Input material =>
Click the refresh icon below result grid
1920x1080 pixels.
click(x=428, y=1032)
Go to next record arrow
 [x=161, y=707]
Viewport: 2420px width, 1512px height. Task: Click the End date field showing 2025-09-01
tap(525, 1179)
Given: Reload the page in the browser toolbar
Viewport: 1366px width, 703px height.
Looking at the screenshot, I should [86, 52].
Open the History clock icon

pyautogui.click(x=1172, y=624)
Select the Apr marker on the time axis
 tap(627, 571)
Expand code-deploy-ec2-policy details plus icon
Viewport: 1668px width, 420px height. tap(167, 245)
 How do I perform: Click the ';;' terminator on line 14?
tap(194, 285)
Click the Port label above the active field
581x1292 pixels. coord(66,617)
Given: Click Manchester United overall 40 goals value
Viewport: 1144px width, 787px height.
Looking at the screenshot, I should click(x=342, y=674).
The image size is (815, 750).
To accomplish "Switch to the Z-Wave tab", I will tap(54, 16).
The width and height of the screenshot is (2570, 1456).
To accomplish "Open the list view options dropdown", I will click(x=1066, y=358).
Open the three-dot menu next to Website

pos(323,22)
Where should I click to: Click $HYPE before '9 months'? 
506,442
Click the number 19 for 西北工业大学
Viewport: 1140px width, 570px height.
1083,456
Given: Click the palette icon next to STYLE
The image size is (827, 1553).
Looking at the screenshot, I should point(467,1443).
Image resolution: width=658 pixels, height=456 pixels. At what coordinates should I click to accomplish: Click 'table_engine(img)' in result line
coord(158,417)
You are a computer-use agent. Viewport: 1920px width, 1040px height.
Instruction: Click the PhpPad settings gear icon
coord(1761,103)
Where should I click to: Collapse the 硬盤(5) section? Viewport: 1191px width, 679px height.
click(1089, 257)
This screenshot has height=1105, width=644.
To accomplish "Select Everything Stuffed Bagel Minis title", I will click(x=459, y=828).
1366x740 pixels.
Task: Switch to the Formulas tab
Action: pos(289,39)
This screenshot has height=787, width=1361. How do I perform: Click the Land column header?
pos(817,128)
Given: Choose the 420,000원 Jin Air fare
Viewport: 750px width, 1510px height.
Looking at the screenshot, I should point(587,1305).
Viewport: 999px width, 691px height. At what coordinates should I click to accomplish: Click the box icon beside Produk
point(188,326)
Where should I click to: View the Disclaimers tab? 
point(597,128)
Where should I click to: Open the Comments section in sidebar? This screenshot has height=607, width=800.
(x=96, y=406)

Task details => Extract every line above that contains the string "field", copying each one in full.

Task solution =>
Viewport: 2420px width, 1512px height. Task: Click the End date field showing 2025-09-01
Click the Port label above the active field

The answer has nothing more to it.